WHAT TO PRODUCE> Pick out all lines with the word "computer" from the records that follow.

##### MATERIAL SUPPLIED #####

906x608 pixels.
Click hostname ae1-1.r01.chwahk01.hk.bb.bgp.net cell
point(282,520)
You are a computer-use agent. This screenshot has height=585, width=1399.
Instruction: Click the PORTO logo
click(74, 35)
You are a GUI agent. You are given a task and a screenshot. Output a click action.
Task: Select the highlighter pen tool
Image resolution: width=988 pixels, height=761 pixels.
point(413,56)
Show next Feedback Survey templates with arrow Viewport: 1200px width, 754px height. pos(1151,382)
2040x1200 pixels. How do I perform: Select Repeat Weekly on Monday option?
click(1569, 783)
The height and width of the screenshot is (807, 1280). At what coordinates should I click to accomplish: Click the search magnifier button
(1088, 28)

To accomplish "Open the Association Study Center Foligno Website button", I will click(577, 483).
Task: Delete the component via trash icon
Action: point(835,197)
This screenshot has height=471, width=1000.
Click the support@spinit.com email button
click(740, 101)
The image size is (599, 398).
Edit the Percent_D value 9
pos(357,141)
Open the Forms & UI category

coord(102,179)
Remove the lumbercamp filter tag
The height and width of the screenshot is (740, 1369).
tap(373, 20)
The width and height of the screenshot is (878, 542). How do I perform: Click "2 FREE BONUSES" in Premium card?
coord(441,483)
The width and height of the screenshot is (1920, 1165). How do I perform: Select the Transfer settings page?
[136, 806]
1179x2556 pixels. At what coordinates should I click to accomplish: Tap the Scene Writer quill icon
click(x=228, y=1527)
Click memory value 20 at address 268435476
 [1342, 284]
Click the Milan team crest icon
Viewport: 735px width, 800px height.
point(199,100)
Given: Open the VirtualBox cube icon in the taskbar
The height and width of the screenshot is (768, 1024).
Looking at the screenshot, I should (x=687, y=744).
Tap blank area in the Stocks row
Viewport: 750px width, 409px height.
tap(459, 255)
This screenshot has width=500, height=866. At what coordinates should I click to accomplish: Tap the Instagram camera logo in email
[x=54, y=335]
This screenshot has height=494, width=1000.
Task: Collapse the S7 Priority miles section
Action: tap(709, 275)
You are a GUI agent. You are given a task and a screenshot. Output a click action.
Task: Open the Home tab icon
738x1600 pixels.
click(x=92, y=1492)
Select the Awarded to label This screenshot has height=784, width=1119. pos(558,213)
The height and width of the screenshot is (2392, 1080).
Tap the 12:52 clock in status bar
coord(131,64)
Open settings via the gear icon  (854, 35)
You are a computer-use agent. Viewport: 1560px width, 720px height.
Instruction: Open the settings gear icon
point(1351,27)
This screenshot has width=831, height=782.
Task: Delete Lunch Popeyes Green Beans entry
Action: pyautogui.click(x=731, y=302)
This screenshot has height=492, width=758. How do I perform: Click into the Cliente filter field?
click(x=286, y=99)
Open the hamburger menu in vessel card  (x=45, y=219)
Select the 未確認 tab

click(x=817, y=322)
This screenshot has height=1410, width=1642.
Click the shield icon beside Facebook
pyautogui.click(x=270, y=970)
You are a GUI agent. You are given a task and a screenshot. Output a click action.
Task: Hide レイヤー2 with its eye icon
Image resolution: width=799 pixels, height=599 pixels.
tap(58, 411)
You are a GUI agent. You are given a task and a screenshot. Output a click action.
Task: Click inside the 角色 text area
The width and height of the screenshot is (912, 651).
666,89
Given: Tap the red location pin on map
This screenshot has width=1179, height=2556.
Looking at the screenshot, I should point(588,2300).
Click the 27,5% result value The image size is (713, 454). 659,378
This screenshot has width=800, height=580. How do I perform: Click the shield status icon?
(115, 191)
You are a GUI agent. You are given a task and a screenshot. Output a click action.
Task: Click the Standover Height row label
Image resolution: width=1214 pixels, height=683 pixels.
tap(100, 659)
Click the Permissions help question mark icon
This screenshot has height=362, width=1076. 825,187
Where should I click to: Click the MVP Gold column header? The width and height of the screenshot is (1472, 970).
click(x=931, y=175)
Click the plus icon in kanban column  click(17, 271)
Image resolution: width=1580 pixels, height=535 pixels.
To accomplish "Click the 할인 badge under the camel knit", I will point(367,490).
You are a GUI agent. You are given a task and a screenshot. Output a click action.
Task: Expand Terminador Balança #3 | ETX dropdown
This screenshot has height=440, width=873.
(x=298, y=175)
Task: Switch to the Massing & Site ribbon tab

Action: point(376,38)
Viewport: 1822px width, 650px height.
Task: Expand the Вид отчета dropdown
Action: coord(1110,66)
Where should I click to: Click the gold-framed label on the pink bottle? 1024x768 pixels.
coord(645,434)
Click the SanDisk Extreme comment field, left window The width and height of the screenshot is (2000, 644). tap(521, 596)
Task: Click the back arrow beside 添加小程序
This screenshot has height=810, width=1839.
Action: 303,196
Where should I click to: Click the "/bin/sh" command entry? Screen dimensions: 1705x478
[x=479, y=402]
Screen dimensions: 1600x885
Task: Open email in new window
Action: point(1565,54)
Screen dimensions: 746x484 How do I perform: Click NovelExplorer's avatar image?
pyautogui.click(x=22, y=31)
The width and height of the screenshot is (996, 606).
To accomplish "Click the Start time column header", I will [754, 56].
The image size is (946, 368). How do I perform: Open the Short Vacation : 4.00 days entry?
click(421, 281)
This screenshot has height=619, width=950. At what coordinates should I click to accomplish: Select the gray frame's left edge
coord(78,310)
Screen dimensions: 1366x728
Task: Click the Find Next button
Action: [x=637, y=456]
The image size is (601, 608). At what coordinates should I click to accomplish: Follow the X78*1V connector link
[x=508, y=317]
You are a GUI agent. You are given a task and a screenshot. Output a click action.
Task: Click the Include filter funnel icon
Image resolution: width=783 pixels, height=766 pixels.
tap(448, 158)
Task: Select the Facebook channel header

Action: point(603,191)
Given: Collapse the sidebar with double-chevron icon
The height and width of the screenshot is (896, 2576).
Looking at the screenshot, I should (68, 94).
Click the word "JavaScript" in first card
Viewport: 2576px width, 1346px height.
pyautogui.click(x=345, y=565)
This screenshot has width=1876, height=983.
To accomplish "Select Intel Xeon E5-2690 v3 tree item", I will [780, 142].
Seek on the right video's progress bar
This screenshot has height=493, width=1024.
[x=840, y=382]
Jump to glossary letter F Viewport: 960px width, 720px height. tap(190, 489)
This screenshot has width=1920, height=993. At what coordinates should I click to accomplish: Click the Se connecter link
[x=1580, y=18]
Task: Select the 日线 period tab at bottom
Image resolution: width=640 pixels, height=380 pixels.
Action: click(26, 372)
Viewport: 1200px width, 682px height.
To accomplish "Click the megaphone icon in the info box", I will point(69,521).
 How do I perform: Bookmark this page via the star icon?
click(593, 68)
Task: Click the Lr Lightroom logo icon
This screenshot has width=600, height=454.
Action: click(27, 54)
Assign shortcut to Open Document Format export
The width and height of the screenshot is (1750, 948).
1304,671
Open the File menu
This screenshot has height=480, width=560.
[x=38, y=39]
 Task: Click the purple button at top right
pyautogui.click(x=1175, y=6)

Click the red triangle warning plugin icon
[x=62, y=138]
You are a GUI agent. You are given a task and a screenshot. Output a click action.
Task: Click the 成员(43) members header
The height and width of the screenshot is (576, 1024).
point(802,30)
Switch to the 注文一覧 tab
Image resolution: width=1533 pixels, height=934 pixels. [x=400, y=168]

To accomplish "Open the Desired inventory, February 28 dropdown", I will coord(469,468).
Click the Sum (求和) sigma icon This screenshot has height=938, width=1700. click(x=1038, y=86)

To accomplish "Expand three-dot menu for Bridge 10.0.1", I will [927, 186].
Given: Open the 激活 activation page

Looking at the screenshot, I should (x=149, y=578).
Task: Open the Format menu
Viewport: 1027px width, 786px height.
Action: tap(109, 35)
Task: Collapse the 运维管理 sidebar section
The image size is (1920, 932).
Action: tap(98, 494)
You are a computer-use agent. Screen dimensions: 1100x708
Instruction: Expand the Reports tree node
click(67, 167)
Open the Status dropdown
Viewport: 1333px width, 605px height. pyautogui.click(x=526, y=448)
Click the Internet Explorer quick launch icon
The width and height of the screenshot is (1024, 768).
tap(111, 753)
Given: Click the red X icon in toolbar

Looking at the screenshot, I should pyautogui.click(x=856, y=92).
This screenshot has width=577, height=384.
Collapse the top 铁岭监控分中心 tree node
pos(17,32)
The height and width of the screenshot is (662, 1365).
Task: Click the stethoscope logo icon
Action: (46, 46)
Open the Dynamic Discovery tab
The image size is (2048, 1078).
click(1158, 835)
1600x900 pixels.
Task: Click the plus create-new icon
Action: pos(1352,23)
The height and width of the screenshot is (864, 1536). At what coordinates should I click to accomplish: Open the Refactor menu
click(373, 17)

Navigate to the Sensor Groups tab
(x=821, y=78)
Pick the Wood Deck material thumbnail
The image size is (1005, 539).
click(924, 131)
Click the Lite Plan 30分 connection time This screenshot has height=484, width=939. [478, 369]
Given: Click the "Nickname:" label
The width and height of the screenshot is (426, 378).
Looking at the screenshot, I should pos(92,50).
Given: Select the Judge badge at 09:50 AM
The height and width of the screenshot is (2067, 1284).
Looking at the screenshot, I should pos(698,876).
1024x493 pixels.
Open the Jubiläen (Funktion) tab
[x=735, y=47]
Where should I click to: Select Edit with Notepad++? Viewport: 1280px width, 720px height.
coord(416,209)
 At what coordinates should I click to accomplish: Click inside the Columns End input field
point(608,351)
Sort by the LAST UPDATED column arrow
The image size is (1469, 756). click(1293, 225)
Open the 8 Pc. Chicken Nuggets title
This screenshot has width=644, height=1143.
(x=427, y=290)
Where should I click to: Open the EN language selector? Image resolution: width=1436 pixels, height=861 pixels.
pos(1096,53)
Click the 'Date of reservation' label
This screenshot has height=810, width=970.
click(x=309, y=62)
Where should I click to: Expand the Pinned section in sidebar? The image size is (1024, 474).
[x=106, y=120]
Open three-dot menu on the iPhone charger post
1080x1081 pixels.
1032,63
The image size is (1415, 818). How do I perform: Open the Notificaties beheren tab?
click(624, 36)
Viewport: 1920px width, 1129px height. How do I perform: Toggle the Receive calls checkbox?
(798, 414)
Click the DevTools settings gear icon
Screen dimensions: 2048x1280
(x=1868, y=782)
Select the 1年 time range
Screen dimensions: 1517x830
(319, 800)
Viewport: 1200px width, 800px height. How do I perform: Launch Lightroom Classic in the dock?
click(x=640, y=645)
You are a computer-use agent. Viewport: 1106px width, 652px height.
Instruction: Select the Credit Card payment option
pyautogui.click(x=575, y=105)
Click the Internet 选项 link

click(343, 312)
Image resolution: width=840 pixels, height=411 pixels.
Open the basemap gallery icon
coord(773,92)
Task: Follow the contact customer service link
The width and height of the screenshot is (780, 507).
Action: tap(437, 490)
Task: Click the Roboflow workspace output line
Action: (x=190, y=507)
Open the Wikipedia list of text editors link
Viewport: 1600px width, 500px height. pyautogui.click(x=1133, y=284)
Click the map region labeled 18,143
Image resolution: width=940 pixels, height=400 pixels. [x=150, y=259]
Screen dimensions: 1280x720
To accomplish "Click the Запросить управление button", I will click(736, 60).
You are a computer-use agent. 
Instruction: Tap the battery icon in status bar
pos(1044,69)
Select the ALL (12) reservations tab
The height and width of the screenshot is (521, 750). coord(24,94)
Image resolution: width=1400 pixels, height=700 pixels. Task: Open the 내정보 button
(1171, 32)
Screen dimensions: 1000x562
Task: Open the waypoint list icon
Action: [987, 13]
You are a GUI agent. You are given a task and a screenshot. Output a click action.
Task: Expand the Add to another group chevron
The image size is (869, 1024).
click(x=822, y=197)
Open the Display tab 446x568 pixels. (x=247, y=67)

#####

EXPECTED ANSWER>
You are a computer-use agent. This screenshot has height=585, width=1399.
You are a computer-use agent. Viewport: 1560px width, 720px height.
You are a computer-use agent. Screen dimensions: 1100x708
You are a computer-use agent. Viewport: 1106px width, 652px height.
You are a computer-use agent. 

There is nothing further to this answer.